Having picked up a cargo of weapons – not the ones they were sent for, but let’s not get picky – and diverted a few select items for their own use, they moved on to Toyis, a trade hub controlled by intelligent winged housecats called the Precious, who live in arcologies abandoned by their long-dead masters. Here they encountered the ruthless trade factor Mittens Pleasant Landing, and made a deal with him: They would loot the levels below the 30th floor, where the Precious fear to tread, and swap that for some valuable but unspecified items in Mittens’ warehouse.
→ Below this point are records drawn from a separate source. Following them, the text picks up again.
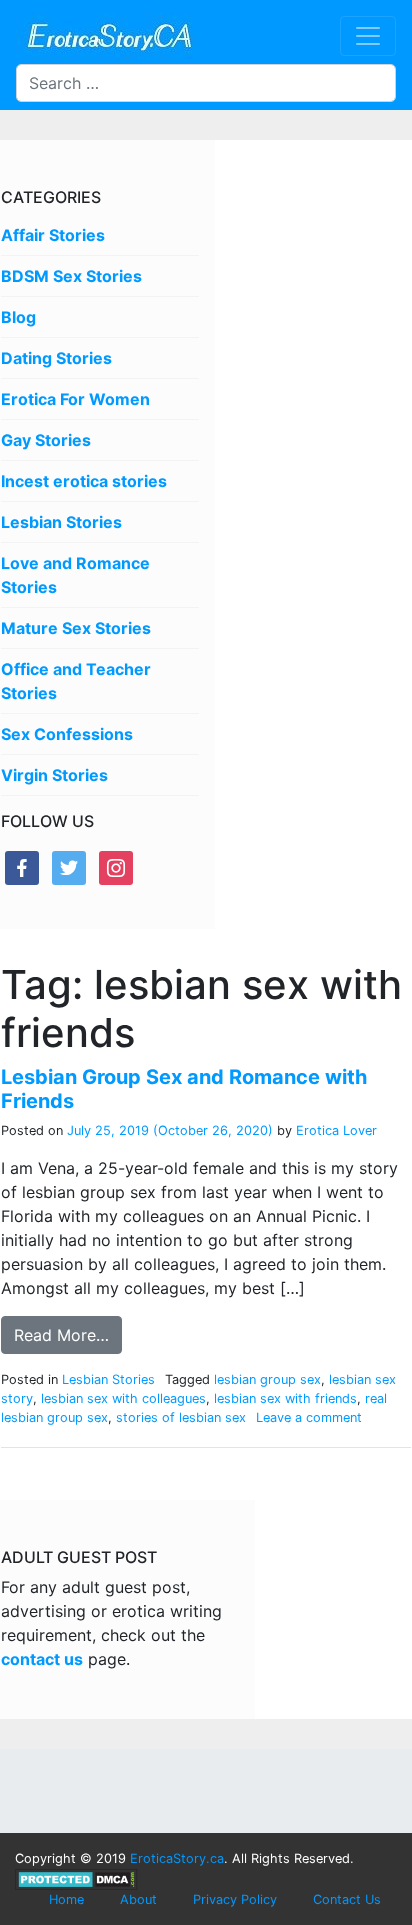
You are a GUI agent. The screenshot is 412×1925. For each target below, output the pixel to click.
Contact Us (347, 1899)
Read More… (61, 1335)
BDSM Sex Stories (71, 276)
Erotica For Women (75, 399)
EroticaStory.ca (177, 1858)
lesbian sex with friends (285, 1398)
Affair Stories (53, 235)
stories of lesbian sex (181, 1417)
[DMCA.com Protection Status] (76, 1878)
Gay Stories (46, 440)
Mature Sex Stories (76, 628)
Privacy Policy (235, 1899)
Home (66, 1899)
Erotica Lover (334, 1130)
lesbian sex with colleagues (123, 1398)
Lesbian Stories (61, 522)
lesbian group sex (267, 1379)
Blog (18, 317)
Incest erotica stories (84, 481)
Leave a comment (309, 1417)
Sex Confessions (67, 734)
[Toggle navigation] (368, 36)
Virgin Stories (54, 775)
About (138, 1899)
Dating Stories (56, 358)
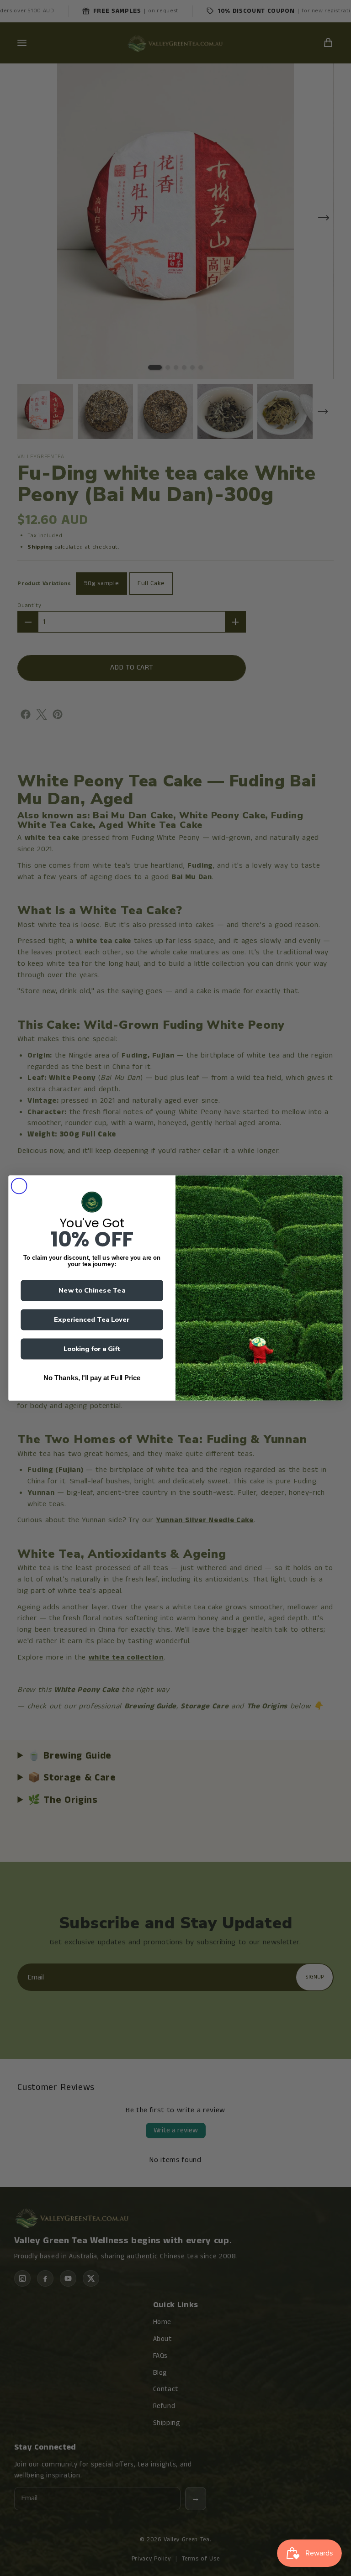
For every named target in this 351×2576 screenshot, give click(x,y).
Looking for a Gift (92, 1348)
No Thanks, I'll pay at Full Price (91, 1378)
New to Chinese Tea (91, 1290)
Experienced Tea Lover (91, 1319)
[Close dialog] (19, 1185)
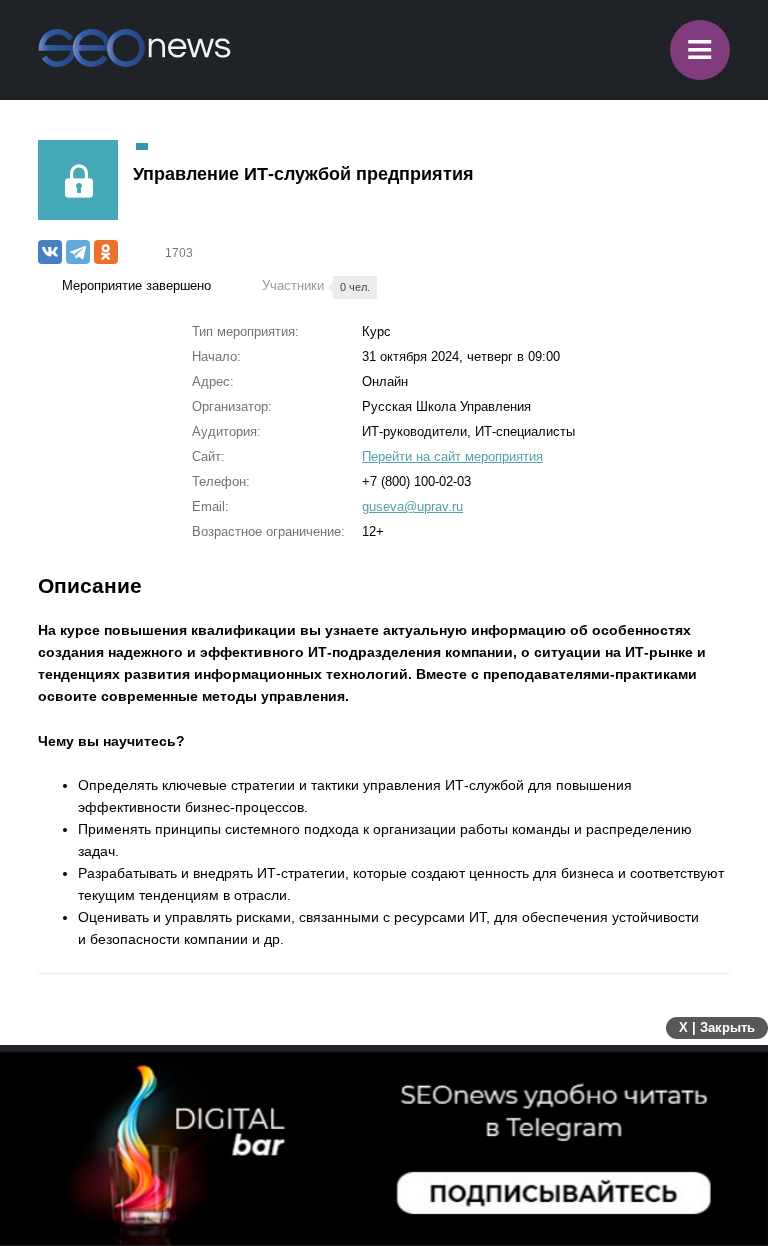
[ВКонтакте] (50, 252)
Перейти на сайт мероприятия (452, 456)
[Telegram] (78, 252)
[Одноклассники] (106, 252)
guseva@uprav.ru (412, 506)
Shortly thereafter, the crew learned why the Precious (justifiably) fear to tread in those levels, and the multi-tentacled horrors that scare the Precious discovered just how much pain an Urseminite with a plasma gun can bring.

As the credits roll, the crew have found a centuries-old tourist map with directions to various places of interest in the arcology, and are planning their next move. But wait; is that a slimy tentacle oozing into shot? Do you know, I rather think it is…

GM NOTES

The crew of the Collateral Damage has dropped over time from eight players to two, and that combined with the fast-playing nature of Savage Worlds and our Old School approach to things means the extremely experienced ‘away team’ chews through plot at a frightful rate. It’s clear no-one is really that enthused about following the story arc, so a return to the previous (and easier to prepare) picaresque approach is in order.

We also agreed to replace the six wild card PCs whose players no longer attend with the couple of NPCs it would actually take to fly the ship; they have an engineer and a gunner, and as to all intents and purposes they’re tooling around in a Traveller free trader, they need a pilot and a medic. Perhaps I’ll roll up a couple of Mongoose Traveller characters and convert them.

For the next session, rather than map out an entire arcology, I shall adopt the Beasts & Barbarians card and token approach when we next meet, creating a space dungeon on the fly. Come to think of it, perhaps the Two Hour Wargames city and risk-and-reward decks would be easier.

In other news, we did have time for a D&D session as well; the plan was to try out D&D 5th Edition, but we agreed that while a fine game, it offers no real advantage over White Box OD&D for our purposes, so we danced with who brung us.

I am pleased to report that the dragon turtle threatening our adopted home city of Shadipuur is no more, having been tricked into capsizing a cargo ship full of lamp oil and first distillate brandy, then bombed by invisible flying magic users dropping fireballs on it while being shot at by as many ballistae as we could find. Damn, those things are tough. One aspect of the situation still requires attention – namely, the improbably large amount of gold the dwarves were promised for their help. Which we don’t actually have.